Avril Haines speaks during her confirmation assent to before the Senate Intelligence Committee to be President-elect Joe Biden’s national intelligence director in Washington, DC, January 19, 2021.
Joe Raedle | Merge | Reuters
WASHINGTON — The Senate confirmed Avril Haines as the director of national intelligence Wednesday evening, making her the basic official member of President Joe Biden’s Cabinet.
Before adjourning for the evening, the Senate voted 84 to 10 on Haines’ confirmation.
Haines, Biden’s pick to skipper the nation’s 18 intelligence agencies, is the first woman to hold the position.
“Our adversaries will not stand by and wait for the new direction to staff critical positions, and I am pleased my Senate colleagues joined me in swiftly confirming Director Haines to this influential post,” Sen.
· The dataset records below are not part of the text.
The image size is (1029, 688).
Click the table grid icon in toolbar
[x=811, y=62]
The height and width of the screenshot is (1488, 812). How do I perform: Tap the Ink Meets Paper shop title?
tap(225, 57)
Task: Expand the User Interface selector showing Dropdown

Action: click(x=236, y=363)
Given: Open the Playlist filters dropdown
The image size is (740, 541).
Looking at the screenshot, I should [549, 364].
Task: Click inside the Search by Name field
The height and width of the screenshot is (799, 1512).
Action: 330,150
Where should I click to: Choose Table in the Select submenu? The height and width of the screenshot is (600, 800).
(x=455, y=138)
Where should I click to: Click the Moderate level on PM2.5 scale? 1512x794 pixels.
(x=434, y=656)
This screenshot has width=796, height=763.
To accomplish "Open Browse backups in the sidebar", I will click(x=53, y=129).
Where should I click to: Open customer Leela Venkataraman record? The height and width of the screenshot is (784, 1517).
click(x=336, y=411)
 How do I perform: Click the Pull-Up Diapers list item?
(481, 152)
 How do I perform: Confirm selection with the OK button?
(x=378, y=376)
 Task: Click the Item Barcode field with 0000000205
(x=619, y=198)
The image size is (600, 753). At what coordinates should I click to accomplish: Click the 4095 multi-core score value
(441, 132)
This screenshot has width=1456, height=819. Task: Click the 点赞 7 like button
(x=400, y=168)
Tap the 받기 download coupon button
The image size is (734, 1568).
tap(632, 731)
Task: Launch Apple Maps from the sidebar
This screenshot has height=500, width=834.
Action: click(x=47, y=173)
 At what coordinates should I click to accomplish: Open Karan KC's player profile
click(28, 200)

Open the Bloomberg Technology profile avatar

Marco Rubio, R-Fla., acting chairman of the Senate Select Committee on Intelligence, wrote in a statement.
“Avril Haines was the rational choice for Director of National Intelligence,” Senate Majority Leader Chuck Schumer, D-N.Y., wrote in a statement Wednesday the same. “We appreciate the bipartisan cooperation to get her confirmed tonight, and we hope there will be a lot more of it because the nation is in crisis and we indigence President Biden’s team in place as quickly as possible,” he added.
White House press secretary Jen Psaki said Wednesday reciprocating in her first briefing that assembling Biden’s Cabinet and his national security team is paramount.
On Tuesday, Haines reprimanded the Senate Intelligence Committee, which voted on her nomination, that one of her main initiatives will be to instill trust in the state’s intelligence agencies.
“The DNI must never shy away from speaking truth to power — even, especially, when doing so may be disrupting or difficult,” Haines said. “The DNI must insist that, when it comes to intelligence, there is simply no place for wirepulling — ever.”
Susan Rice (left), Avril Haines, and Lisa Monaco with President Barack Obama in December, 2015.
Pete Souza | The Spotless House | Wikipedia
Before joining the Biden administration, Haines served as former President Barack Obama’s delegate national security advisor.
She also previously served as deputy CIA director. She is the first woman to hold both of those angles.